» Exercise details
Restate the whole of the data verbatim, omitting nothing.

» Exercise material
>>>>>

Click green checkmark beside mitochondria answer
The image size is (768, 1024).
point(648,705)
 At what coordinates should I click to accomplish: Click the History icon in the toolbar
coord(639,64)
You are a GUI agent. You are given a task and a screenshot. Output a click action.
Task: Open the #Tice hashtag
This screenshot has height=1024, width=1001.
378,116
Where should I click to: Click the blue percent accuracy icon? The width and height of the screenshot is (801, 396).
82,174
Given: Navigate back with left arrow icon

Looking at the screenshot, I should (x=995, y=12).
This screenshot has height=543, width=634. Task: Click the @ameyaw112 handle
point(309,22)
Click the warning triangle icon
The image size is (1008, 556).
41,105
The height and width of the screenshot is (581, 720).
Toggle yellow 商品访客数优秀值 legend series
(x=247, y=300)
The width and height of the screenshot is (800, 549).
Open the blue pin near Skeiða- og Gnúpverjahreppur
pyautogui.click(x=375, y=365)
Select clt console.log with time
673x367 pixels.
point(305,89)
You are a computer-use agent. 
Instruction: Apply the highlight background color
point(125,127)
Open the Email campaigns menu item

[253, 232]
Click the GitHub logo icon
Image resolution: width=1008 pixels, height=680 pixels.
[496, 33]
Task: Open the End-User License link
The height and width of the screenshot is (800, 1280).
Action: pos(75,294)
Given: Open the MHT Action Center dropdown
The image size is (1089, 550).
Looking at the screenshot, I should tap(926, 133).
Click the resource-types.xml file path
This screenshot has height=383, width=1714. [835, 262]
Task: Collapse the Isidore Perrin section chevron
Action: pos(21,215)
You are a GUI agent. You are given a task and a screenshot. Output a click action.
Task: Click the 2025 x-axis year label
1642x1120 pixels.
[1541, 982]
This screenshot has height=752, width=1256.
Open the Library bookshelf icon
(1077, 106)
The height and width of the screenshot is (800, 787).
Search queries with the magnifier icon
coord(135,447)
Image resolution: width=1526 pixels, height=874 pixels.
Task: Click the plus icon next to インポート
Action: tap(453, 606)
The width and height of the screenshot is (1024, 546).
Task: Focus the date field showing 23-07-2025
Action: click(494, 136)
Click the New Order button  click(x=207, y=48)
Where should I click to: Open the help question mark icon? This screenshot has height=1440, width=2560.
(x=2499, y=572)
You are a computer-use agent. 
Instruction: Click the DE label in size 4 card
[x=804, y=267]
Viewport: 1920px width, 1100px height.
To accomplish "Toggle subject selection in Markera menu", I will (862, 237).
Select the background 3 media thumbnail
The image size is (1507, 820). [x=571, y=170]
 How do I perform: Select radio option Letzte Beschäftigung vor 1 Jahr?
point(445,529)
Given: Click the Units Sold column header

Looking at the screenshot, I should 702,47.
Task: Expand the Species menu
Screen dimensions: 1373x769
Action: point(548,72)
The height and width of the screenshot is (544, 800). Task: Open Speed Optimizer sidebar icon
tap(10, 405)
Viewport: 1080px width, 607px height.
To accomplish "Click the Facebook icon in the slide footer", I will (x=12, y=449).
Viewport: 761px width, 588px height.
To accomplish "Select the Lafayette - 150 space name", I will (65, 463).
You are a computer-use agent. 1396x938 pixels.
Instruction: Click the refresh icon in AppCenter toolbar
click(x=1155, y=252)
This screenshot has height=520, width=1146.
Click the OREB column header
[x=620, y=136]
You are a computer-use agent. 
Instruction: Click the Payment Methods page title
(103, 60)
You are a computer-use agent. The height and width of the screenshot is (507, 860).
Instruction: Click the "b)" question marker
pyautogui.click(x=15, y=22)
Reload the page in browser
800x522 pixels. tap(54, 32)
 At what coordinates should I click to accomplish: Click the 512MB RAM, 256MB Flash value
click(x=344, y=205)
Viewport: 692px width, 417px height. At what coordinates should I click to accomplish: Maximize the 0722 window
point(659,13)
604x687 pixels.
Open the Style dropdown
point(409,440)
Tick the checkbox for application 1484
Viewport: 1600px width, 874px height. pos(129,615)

<<<<<

» Answer box
Click green checkmark beside mitochondria answer
The image size is (768, 1024).
point(648,705)
 At what coordinates should I click to accomplish: Click the History icon in the toolbar
coord(639,64)
You are a GUI agent. You are given a task and a screenshot. Output a click action.
Task: Open the #Tice hashtag
This screenshot has height=1024, width=1001.
378,116
Where should I click to: Click the blue percent accuracy icon? The width and height of the screenshot is (801, 396).
82,174
Given: Navigate back with left arrow icon

Looking at the screenshot, I should (x=995, y=12).
This screenshot has height=543, width=634. Task: Click the @ameyaw112 handle
point(309,22)
Click the warning triangle icon
The image size is (1008, 556).
41,105
The height and width of the screenshot is (581, 720).
Toggle yellow 商品访客数优秀值 legend series
(x=247, y=300)
The width and height of the screenshot is (800, 549).
Open the blue pin near Skeiða- og Gnúpverjahreppur
pyautogui.click(x=375, y=365)
Select clt console.log with time
673x367 pixels.
point(305,89)
You are a computer-use agent. 
Instruction: Apply the highlight background color
point(125,127)
Open the Email campaigns menu item

[253, 232]
Click the GitHub logo icon
Image resolution: width=1008 pixels, height=680 pixels.
[496, 33]
Task: Open the End-User License link
The height and width of the screenshot is (800, 1280).
Action: pos(75,294)
Given: Open the MHT Action Center dropdown
The image size is (1089, 550).
Looking at the screenshot, I should tap(926, 133).
Click the resource-types.xml file path
This screenshot has height=383, width=1714. [835, 262]
Task: Collapse the Isidore Perrin section chevron
Action: pos(21,215)
You are a GUI agent. You are given a task and a screenshot. Output a click action.
Task: Click the 2025 x-axis year label
1642x1120 pixels.
[1541, 982]
This screenshot has height=752, width=1256.
Open the Library bookshelf icon
(1077, 106)
The height and width of the screenshot is (800, 787).
Search queries with the magnifier icon
coord(135,447)
Image resolution: width=1526 pixels, height=874 pixels.
Task: Click the plus icon next to インポート
Action: tap(453, 606)
The width and height of the screenshot is (1024, 546).
Task: Focus the date field showing 23-07-2025
Action: click(494, 136)
Click the New Order button  click(x=207, y=48)
Where should I click to: Open the help question mark icon? This screenshot has height=1440, width=2560.
(x=2499, y=572)
You are a computer-use agent. 
Instruction: Click the DE label in size 4 card
[x=804, y=267]
Viewport: 1920px width, 1100px height.
To accomplish "Toggle subject selection in Markera menu", I will (862, 237).
Select the background 3 media thumbnail
The image size is (1507, 820). [x=571, y=170]
 How do I perform: Select radio option Letzte Beschäftigung vor 1 Jahr?
point(445,529)
Given: Click the Units Sold column header

Looking at the screenshot, I should 702,47.
Task: Expand the Species menu
Screen dimensions: 1373x769
Action: point(548,72)
The height and width of the screenshot is (544, 800). Task: Open Speed Optimizer sidebar icon
tap(10, 405)
Viewport: 1080px width, 607px height.
To accomplish "Click the Facebook icon in the slide footer", I will (x=12, y=449).
Viewport: 761px width, 588px height.
To accomplish "Select the Lafayette - 150 space name", I will (65, 463).
You are a computer-use agent. 1396x938 pixels.
Instruction: Click the refresh icon in AppCenter toolbar
click(x=1155, y=252)
This screenshot has height=520, width=1146.
Click the OREB column header
[x=620, y=136]
You are a computer-use agent. 
Instruction: Click the Payment Methods page title
(103, 60)
You are a computer-use agent. The height and width of the screenshot is (507, 860).
Instruction: Click the "b)" question marker
pyautogui.click(x=15, y=22)
Reload the page in browser
800x522 pixels. tap(54, 32)
 At what coordinates should I click to accomplish: Click the 512MB RAM, 256MB Flash value
click(x=344, y=205)
Viewport: 692px width, 417px height. At what coordinates should I click to accomplish: Maximize the 0722 window
point(659,13)
604x687 pixels.
Open the Style dropdown
point(409,440)
Tick the checkbox for application 1484
Viewport: 1600px width, 874px height. pos(129,615)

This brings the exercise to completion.